▽
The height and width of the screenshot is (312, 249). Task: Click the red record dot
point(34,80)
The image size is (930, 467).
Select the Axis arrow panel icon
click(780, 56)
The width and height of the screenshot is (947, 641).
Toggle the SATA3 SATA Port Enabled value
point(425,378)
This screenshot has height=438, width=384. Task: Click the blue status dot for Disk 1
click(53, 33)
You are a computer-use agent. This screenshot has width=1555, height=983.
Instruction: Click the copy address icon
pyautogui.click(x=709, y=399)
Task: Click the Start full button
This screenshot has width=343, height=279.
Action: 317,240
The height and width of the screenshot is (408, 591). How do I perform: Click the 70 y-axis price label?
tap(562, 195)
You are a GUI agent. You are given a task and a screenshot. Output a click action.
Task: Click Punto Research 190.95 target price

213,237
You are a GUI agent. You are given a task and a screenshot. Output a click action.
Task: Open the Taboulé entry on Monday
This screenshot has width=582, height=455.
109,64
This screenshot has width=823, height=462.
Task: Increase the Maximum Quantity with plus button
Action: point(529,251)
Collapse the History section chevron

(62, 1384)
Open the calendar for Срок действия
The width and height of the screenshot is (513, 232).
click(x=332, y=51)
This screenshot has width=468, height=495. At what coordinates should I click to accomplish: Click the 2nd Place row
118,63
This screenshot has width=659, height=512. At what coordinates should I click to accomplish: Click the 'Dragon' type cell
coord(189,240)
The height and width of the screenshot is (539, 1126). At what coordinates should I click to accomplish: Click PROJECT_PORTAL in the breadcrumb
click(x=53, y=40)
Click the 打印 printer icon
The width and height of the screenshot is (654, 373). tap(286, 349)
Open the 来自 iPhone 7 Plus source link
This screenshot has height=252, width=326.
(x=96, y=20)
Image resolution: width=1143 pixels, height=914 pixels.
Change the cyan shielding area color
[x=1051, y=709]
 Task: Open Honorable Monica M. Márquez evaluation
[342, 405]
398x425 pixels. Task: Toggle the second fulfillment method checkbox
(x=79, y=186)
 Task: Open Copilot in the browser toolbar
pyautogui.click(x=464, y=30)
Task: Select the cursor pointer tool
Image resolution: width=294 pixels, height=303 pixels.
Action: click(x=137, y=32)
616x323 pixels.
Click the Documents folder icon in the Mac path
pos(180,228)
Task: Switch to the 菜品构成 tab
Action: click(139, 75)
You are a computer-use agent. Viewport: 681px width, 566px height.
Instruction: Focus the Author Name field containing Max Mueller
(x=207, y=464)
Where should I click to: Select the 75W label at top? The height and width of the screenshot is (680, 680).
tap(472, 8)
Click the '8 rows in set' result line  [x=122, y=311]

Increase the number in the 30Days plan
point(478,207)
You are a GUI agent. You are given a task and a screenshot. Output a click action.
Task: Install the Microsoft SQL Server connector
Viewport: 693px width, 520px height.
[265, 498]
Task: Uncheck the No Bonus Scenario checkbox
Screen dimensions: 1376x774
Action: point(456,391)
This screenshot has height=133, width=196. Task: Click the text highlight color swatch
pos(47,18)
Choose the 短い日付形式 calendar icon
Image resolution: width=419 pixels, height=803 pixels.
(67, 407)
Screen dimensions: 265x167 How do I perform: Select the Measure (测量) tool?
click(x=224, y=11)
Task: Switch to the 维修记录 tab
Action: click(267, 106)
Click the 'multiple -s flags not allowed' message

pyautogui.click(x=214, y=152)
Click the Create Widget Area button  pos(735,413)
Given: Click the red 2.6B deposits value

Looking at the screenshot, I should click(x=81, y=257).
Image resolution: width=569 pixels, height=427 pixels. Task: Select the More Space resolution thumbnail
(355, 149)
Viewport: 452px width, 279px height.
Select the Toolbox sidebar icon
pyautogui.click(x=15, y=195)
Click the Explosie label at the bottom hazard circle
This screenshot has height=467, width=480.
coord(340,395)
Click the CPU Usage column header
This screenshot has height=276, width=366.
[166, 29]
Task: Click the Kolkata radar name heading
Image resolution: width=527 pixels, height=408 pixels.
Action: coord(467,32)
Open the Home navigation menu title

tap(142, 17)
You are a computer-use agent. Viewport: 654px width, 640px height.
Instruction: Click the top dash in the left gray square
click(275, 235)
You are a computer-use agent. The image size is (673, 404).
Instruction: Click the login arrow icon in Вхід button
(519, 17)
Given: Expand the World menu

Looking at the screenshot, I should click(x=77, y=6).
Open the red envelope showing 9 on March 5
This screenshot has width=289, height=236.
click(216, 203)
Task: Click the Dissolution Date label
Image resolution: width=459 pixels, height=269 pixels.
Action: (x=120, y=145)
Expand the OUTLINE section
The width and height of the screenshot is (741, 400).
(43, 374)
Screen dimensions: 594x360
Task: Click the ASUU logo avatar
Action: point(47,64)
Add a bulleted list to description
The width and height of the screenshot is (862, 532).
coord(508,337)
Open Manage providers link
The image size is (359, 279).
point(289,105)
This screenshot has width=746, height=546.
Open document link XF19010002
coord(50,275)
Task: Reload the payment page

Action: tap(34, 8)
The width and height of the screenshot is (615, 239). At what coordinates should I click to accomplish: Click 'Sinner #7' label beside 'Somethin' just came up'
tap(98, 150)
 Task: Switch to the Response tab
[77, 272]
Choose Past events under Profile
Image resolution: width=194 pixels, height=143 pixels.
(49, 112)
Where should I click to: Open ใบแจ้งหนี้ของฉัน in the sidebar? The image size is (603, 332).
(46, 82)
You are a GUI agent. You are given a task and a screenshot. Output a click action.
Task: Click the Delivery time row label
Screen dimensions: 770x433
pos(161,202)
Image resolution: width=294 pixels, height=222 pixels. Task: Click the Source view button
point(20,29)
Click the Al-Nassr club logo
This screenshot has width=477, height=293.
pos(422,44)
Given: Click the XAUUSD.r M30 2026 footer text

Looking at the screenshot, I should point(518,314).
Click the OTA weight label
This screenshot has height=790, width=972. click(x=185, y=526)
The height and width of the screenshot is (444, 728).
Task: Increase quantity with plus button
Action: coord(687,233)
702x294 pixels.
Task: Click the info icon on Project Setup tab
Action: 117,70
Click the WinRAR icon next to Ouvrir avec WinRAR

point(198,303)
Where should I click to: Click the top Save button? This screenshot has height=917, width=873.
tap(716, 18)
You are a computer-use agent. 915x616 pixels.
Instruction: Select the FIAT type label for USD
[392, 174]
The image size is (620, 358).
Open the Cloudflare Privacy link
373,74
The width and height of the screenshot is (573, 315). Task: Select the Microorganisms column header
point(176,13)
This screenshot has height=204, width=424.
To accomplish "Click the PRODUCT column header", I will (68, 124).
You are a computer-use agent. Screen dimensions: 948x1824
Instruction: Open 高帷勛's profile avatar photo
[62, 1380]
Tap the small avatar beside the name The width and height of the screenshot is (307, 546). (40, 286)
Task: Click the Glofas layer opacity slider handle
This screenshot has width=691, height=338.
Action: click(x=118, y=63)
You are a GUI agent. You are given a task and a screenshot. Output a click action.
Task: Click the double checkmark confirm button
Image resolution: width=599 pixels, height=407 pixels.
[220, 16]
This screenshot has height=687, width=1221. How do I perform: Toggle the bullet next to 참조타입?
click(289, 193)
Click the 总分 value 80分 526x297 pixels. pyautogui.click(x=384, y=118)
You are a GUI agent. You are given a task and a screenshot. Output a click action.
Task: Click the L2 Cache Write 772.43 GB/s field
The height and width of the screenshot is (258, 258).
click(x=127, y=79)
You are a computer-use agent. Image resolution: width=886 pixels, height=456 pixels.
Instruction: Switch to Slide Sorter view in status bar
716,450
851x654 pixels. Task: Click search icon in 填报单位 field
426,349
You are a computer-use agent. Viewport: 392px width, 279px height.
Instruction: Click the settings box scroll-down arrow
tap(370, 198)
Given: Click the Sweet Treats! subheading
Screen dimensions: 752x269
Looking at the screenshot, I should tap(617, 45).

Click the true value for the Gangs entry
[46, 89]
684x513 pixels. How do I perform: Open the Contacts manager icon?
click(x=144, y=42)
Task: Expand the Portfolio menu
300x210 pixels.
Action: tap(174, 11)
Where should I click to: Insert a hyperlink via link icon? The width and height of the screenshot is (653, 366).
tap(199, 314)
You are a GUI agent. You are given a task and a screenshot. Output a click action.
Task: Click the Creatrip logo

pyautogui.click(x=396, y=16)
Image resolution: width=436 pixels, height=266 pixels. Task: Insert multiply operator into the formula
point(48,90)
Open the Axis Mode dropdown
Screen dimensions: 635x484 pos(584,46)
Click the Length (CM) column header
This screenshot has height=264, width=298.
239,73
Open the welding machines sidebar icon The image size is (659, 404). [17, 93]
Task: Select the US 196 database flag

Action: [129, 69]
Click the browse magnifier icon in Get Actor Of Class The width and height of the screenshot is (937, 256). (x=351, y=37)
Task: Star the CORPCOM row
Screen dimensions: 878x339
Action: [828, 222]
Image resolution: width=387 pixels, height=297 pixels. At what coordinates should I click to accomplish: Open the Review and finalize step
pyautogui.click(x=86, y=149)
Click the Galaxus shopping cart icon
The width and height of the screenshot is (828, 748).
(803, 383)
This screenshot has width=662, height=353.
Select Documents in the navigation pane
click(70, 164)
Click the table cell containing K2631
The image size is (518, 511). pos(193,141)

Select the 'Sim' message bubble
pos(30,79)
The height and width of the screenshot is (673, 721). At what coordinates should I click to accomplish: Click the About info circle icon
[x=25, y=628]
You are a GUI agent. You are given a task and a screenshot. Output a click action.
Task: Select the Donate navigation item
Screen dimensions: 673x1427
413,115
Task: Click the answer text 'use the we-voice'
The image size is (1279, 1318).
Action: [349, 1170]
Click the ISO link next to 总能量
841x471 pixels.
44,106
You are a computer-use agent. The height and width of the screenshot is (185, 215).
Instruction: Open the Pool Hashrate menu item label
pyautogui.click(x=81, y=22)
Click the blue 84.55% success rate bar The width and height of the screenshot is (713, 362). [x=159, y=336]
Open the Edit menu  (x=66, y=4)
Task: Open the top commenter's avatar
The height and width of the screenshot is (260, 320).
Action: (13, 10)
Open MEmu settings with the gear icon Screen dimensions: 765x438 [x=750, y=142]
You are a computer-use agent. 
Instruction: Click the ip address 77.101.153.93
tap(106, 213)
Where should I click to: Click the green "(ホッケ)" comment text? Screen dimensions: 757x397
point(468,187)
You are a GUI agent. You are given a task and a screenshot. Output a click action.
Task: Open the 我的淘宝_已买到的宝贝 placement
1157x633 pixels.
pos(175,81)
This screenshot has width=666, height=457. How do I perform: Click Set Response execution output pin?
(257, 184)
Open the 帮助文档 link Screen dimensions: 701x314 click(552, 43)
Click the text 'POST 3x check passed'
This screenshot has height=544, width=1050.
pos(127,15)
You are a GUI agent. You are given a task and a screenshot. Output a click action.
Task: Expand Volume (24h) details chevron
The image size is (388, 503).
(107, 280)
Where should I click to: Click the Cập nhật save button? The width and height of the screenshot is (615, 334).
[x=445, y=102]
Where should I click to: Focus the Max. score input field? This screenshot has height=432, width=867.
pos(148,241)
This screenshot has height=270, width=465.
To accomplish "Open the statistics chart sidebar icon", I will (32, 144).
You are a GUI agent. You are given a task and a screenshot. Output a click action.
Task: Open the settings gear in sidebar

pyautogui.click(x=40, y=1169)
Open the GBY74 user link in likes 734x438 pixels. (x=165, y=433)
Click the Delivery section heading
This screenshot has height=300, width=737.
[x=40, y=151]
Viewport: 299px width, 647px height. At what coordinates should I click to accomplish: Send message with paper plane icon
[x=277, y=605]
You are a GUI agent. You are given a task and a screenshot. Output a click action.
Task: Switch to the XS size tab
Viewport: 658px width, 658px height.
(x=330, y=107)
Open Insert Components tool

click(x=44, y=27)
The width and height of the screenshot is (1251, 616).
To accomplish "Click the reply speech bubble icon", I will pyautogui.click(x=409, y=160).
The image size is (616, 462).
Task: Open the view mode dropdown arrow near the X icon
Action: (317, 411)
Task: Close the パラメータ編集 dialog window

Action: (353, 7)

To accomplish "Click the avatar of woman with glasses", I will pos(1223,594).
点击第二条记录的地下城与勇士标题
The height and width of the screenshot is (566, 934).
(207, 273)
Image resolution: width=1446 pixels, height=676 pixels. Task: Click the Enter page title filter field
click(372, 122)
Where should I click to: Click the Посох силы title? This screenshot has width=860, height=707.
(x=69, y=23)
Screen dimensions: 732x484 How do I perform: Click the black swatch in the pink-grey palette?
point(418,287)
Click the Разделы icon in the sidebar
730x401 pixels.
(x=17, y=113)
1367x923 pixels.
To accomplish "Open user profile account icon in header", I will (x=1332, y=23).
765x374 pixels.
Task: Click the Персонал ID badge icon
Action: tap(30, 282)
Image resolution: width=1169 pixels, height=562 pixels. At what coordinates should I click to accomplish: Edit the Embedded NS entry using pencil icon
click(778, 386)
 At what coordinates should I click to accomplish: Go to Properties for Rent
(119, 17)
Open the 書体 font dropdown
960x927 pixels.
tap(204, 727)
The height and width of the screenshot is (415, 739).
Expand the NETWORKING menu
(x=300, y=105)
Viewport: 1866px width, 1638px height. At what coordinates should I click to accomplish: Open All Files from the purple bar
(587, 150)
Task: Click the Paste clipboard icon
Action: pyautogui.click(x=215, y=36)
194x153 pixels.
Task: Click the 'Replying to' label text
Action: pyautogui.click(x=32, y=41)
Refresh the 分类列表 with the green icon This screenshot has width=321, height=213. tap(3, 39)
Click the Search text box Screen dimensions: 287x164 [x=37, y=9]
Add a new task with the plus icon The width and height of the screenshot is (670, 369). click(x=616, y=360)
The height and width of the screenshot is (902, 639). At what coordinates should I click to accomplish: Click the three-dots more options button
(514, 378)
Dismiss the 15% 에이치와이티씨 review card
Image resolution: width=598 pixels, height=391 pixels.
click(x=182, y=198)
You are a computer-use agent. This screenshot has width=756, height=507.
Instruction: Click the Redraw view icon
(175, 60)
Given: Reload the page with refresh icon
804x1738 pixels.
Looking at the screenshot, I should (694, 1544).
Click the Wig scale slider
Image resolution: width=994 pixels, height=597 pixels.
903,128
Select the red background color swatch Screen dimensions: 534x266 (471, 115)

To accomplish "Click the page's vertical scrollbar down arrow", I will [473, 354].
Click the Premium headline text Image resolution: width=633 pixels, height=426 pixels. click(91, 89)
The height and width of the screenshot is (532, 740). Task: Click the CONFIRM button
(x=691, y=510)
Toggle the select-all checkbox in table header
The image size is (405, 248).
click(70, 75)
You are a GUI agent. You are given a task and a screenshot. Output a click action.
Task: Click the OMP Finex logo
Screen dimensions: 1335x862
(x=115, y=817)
△
Your task is to transcribe, with no changes, only the lines of the listing above that lie between the line holding "Instruction: Click the login" and the line holding "Expand the OUTLINE section", inclusive.

Instruction: Click the login arrow icon in Вхід button
(519, 17)
Given: Expand the World menu

Looking at the screenshot, I should click(x=77, y=6).
Open the red envelope showing 9 on March 5
This screenshot has width=289, height=236.
click(216, 203)
Task: Click the Dissolution Date label
Image resolution: width=459 pixels, height=269 pixels.
Action: (x=120, y=145)
Expand the OUTLINE section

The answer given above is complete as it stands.